Last Updated Aug 7, 2009 5:48 PM EDT
The Senate approved Thursday night extending the clunkers program by providing another $2 billion, which should keep it afloat through the end of August. President Obama signed the bill Friday. BNET Auto's Jim Motavalli does a good job explaining the clunkers program.
For all of the benefits touted by its supporters -- both economic and environmental -- it's worth noting that the money has been taken from another program aimed at creating jobs, reducing emissions and making the country more energy independent.
The $2 billion used to extend cash for clunkers was drawn from the Department of Energy's loan guarantee program, a $6 billion fund to support clean energy projects that use innovative technologies. That means projects using biomass, hydrogen, solar, wind and carbon sequestration technology would qualify.
Cash for clunkers is considered successful. Folks are getting more fuel efficient cars, local dealers and automakers receive a financial boost and fewer greenhouse gas emissions are put into the atmosphere. But it's taking money away from a program with far more economic promise.
The global recession has made it incredibly difficult to access financing. Meaning, lenders are not lending money. And that pretty much puts a halt on economic growth, and is especially problematic for emerging industries like renewable energy.
The DOE's loan guarantee does exactly what it sounds like: takes some of the risk away for lenders by co-signing the loan and setting aside a credit subsidy, a kind of insurance in case of a loan default.
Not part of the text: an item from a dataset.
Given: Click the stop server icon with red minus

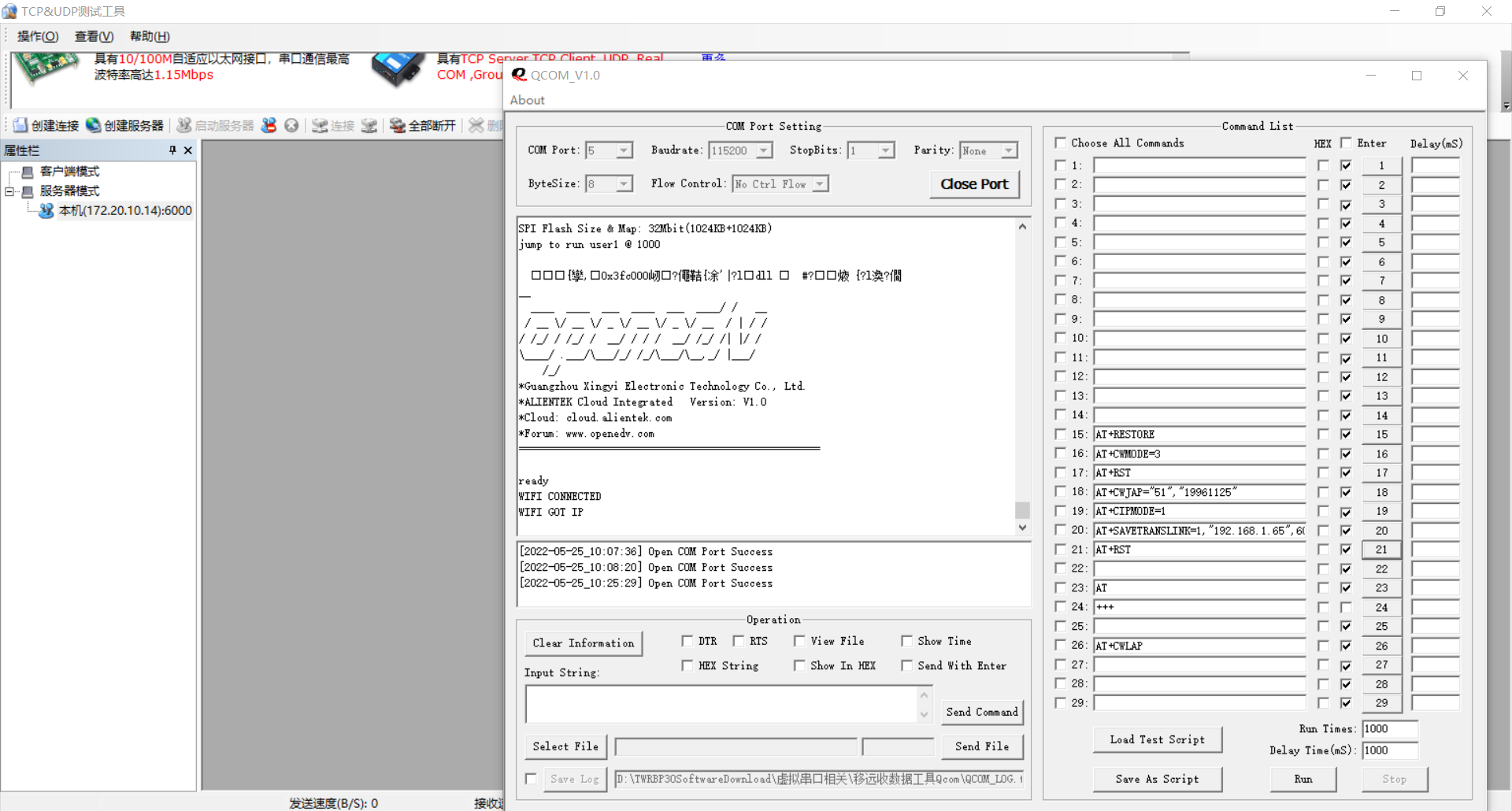Looking at the screenshot, I should click(269, 125).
The DOE reviews all of the project proposals to make sure they are commercially and financially viable. Greentech Media explains loan guarantees and how they work in great detail.
This is important because without access to credit many worthwhile projects that would create jobs, help develop an industry here in the United States and reduce greenhouse gas emissions can not get started.
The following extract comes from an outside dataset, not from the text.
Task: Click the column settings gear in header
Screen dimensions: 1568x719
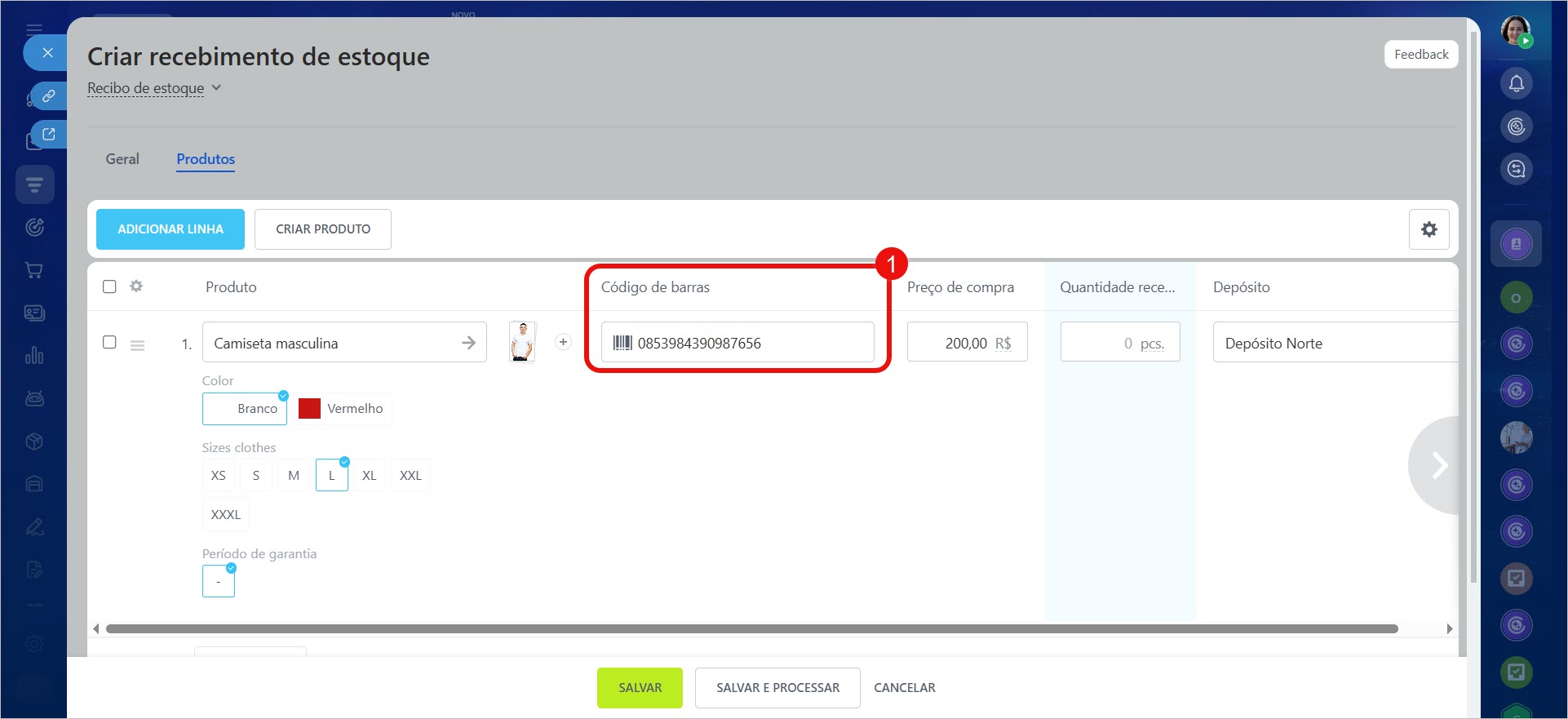Action: tap(136, 286)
The loan program simply provides a better bang for all of our bucks. Consider it this way. IDC Energy Insightsfound the impact of $1 in credit subsidies might result in as much as $28 in project spending, assuming a project cost is paid for with 40 percent equity and has a 6 percent credit subsidy rate, notes Greentech Media. Under that scenario, the $6 billion in credit subsidies would translate into as much as $168 billion in economic activity.
Various members of Congress have said the money will be put back into the loan guarantee program. And that may happen. But by taking the money out of there in the first place, Congress is sending a message to the public -- even if it's unintended -- with where its priorities lie.